Geometry-Aware Scene Configurations for Novel View Synthesis
Minkwan Kim, Changwoon Choi, Young Min Kim
TL;DR
The paper tackles novel-view synthesis for large indoor environments with incomplete observations by introducing geometry-aware scene configurations. It builds a geometric scaffold from implicit surface reconstructions, computes coverage weights $w_i$, and optimizes basis centers $\mathbf{p}_j$ to minimize $\mathcal{L}_{\text{cov}}$, enabling adaptive placement of NeRF blocks or NeLF probes. A scene-adaptive geometric regularization pipeline is then applied, using robust depth losses $\mathcal{L}_{\text{robust}}$ and virtual-view depth supervision to stabilize training and improve extrapolation performance; the total objective combines $\mathcal{L}_{\text{rgb}}$, $\mathcal{L}_{\text{robust}}$, and $\mathcal{L}_{\text{reg}}$. Experiments on ScanNet++ and Zip-NeRF demonstrate consistent gains in PSNR/SSIM (and competitive LPIPS) with equal memory budgets, validating the effectiveness of geometry-guided basis distribution and regularization for challenging indoor scenes.
Abstract
We propose scene-adaptive strategies to efficiently allocate representation capacity for generating immersive experiences of indoor environments from incomplete observations.
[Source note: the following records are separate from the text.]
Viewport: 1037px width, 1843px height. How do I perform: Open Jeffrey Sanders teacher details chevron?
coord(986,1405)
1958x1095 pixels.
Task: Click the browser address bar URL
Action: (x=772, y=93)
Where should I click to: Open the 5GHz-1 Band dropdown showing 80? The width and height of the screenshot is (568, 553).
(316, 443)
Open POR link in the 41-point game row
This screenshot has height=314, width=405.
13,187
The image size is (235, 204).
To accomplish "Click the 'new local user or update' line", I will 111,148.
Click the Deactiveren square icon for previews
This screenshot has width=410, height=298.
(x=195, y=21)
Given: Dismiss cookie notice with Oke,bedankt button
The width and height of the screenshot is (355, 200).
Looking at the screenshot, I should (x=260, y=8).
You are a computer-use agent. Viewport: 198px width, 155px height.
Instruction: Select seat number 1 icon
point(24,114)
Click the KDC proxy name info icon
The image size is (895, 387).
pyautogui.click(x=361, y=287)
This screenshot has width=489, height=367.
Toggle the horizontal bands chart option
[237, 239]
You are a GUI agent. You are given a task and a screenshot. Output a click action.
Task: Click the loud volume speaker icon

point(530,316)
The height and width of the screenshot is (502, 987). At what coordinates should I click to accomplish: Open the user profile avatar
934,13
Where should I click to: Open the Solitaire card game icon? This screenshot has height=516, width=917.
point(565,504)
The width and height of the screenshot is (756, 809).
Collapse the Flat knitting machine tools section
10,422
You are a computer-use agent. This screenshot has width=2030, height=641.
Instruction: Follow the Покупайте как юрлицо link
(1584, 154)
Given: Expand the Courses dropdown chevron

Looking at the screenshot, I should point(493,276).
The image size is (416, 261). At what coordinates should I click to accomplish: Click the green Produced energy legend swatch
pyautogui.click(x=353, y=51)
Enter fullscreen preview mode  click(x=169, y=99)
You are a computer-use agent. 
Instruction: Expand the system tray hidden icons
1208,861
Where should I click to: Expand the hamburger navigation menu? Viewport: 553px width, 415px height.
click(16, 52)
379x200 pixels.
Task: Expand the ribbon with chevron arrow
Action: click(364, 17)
Indoor scenes with multiple rooms often exhibit irregular layouts with varying complexity, containing clutter, occlusion, and flat walls. We maximize the utilization of limited resources with guidance from geometric priors, which are often readily available after pre-processing stages. We record observation statistics on the estimated geometric scaffold and guide the optimal placement of bases, which greatly improves upon the uniform basis arrangements adopted by previous scalable Neural Radiance Field (NeRF) representations. We also suggest scene-adaptive virtual viewpoints to compensate for geometric deficiencies inherent in view configurations in the input trajectory and impose the necessary regularization. We present a comprehensive analysis and discussion regarding rendering quality and memory requirements in several large-scale indoor scenes, demonstrating significant enhancements compared to baselines that employ regular placements.